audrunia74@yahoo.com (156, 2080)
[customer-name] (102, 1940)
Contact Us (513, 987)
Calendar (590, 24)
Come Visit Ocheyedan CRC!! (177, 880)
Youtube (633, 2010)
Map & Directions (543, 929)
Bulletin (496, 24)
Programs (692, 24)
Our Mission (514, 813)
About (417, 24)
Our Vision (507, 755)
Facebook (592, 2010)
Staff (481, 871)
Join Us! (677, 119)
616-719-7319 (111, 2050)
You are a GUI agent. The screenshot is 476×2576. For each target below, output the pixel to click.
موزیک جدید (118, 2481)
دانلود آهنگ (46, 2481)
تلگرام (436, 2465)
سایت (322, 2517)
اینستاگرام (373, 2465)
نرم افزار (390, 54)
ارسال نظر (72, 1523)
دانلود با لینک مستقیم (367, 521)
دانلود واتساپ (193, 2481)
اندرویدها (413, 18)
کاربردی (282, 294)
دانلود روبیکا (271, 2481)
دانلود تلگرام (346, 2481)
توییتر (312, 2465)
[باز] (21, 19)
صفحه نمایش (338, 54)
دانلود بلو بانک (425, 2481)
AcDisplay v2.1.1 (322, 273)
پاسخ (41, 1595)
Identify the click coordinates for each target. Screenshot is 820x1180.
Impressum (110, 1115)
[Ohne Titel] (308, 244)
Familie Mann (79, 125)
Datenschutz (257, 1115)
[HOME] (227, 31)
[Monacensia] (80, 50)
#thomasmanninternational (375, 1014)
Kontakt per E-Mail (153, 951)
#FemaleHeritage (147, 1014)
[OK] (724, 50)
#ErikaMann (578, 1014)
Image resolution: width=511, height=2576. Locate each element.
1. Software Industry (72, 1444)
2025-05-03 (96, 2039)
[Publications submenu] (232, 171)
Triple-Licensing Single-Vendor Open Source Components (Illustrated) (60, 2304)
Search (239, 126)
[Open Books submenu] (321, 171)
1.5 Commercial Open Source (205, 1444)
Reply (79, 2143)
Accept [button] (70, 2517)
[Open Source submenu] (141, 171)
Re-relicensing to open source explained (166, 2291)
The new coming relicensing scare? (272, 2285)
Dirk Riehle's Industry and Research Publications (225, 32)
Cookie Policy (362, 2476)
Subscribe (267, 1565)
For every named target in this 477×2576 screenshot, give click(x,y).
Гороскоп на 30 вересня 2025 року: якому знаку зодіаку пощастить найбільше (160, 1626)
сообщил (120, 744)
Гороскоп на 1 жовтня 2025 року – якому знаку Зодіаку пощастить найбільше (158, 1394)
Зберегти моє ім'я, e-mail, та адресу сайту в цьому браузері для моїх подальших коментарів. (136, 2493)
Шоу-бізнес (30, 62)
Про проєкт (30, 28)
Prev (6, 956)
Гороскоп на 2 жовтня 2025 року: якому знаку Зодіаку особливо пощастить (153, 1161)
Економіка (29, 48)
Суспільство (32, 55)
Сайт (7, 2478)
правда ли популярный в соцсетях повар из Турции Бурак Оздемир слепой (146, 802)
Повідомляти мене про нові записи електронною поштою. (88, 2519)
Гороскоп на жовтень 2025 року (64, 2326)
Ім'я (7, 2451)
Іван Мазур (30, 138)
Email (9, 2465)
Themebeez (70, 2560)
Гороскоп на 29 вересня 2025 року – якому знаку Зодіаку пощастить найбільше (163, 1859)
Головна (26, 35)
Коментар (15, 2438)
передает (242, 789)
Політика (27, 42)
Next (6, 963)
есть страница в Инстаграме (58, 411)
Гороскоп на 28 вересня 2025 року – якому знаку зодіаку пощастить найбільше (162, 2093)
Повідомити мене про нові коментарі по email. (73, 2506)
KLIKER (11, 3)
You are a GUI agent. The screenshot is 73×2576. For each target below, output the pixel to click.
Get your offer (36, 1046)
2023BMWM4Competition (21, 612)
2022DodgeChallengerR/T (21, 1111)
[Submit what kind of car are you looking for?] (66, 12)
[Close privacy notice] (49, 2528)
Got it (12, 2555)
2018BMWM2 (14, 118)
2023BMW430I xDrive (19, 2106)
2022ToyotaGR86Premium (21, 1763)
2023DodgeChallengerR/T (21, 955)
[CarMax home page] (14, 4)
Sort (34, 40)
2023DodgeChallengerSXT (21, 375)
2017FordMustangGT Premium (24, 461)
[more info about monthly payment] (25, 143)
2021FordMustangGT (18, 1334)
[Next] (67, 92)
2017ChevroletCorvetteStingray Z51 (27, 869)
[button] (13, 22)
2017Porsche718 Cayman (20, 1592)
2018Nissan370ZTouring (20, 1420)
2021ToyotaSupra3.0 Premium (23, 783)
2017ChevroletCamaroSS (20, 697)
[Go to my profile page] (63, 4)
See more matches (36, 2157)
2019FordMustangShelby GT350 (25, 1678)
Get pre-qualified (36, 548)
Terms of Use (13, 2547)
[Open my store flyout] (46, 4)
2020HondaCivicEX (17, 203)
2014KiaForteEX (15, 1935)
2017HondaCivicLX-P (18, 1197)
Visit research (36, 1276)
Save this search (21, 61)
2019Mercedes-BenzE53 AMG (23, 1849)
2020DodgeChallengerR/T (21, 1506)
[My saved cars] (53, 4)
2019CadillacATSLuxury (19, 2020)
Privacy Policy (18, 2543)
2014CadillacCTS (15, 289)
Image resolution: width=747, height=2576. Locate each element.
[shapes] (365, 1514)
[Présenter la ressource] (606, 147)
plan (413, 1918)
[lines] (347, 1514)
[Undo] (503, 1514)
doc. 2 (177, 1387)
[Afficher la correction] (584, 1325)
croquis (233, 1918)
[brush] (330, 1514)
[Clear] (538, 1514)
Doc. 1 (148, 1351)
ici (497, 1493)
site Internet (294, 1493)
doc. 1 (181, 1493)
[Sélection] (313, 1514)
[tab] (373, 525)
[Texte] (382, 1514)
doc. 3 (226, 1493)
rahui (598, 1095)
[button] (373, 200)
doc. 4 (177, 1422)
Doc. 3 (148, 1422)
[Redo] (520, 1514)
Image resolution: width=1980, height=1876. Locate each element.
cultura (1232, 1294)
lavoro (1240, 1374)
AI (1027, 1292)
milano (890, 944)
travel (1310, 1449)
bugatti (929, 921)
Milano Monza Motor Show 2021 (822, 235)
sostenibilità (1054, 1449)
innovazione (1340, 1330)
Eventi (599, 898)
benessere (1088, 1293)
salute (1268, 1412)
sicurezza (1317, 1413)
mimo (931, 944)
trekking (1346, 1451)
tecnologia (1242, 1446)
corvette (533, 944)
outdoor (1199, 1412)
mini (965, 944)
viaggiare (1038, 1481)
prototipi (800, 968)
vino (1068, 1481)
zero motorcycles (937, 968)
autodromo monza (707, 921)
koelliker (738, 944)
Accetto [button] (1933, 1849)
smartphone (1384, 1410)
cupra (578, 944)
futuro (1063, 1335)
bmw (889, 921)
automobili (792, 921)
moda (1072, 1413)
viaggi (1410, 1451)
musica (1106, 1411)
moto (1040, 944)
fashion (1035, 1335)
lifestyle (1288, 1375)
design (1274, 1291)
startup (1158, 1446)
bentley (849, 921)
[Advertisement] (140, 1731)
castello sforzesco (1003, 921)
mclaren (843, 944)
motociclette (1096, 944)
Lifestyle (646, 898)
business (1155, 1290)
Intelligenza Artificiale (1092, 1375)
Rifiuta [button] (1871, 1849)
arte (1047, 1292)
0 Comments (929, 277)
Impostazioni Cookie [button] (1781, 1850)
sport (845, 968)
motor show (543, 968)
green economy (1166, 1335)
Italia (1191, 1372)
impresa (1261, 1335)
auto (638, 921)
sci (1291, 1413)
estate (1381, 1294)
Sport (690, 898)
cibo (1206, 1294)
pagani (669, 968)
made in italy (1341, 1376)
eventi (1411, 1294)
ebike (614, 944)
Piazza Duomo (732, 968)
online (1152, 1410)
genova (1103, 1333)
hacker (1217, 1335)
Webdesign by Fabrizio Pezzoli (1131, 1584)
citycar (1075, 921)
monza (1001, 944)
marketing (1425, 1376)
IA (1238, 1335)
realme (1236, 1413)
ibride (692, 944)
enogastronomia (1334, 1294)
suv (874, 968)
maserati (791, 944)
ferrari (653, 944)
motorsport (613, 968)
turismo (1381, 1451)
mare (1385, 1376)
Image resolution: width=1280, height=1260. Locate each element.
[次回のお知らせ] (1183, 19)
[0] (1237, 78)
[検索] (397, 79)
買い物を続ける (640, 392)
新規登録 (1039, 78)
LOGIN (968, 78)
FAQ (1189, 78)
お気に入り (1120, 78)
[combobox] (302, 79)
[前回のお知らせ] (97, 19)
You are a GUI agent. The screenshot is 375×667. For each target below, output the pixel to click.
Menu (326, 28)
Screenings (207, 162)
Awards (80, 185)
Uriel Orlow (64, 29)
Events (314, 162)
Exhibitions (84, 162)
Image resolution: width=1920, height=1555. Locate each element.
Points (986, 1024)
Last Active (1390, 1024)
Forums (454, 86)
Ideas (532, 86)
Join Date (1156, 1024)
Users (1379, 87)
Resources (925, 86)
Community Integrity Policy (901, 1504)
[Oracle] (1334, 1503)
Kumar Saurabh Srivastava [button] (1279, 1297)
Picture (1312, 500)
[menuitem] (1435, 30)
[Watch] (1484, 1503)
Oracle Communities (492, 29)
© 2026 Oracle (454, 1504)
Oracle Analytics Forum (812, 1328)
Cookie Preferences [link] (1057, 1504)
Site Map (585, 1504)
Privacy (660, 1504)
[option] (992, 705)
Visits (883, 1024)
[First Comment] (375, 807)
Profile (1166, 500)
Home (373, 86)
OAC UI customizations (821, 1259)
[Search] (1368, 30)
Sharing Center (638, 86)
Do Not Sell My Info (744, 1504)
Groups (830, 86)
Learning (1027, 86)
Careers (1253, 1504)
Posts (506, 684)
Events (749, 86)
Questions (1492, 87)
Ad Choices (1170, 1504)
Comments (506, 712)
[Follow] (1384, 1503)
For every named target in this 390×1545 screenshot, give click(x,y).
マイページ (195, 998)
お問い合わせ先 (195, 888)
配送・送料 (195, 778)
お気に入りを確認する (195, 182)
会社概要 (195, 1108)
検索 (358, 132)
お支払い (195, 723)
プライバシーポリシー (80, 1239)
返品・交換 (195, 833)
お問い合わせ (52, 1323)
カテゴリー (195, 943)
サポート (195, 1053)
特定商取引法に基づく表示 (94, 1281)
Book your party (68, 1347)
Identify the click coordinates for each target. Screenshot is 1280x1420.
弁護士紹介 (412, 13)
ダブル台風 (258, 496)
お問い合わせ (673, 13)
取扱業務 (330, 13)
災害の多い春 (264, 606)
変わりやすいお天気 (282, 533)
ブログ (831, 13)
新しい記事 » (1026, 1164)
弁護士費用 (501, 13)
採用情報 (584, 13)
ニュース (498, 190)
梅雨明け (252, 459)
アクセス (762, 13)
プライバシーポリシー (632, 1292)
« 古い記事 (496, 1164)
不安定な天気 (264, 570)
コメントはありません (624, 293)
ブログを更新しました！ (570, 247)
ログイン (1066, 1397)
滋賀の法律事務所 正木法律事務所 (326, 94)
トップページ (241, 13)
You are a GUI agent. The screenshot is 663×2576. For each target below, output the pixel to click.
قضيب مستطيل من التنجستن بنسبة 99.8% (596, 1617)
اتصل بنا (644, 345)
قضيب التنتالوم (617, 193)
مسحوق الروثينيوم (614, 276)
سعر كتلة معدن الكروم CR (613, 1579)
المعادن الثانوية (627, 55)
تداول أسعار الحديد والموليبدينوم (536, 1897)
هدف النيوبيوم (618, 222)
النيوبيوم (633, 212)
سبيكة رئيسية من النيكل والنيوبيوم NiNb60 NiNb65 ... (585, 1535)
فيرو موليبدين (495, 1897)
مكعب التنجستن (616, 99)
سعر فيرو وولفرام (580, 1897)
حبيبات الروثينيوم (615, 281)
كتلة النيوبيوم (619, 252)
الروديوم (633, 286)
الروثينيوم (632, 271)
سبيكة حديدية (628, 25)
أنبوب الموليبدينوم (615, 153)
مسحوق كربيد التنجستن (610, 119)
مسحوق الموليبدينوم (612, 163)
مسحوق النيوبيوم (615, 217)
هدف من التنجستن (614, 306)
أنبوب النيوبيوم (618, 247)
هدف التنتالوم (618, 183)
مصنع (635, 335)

++++++

Assignment → Going down the listing above, begin printing at the line with "mclaren (843, 944)" and finish with the line with "monza (1001, 944)", exactly as they appear.

Result for this exercise →
mclaren (843, 944)
motociclette (1096, 944)
Lifestyle (646, 898)
business (1155, 1290)
Intelligenza Artificiale (1092, 1375)
Rifiuta [button] (1871, 1849)
arte (1047, 1292)
0 Comments (929, 277)
Impostazioni Cookie [button] (1781, 1850)
sport (845, 968)
motor show (543, 968)
green economy (1166, 1335)
Italia (1191, 1372)
impresa (1261, 1335)
auto (638, 921)
sci (1291, 1413)
estate (1381, 1294)
Sport (690, 898)
cibo (1206, 1294)
pagani (669, 968)
made in italy (1341, 1376)
eventi (1411, 1294)
ebike (614, 944)
Piazza Duomo (732, 968)
online (1152, 1410)
genova (1103, 1333)
hacker (1217, 1335)
Webdesign by Fabrizio Pezzoli (1131, 1584)
citycar (1075, 921)
monza (1001, 944)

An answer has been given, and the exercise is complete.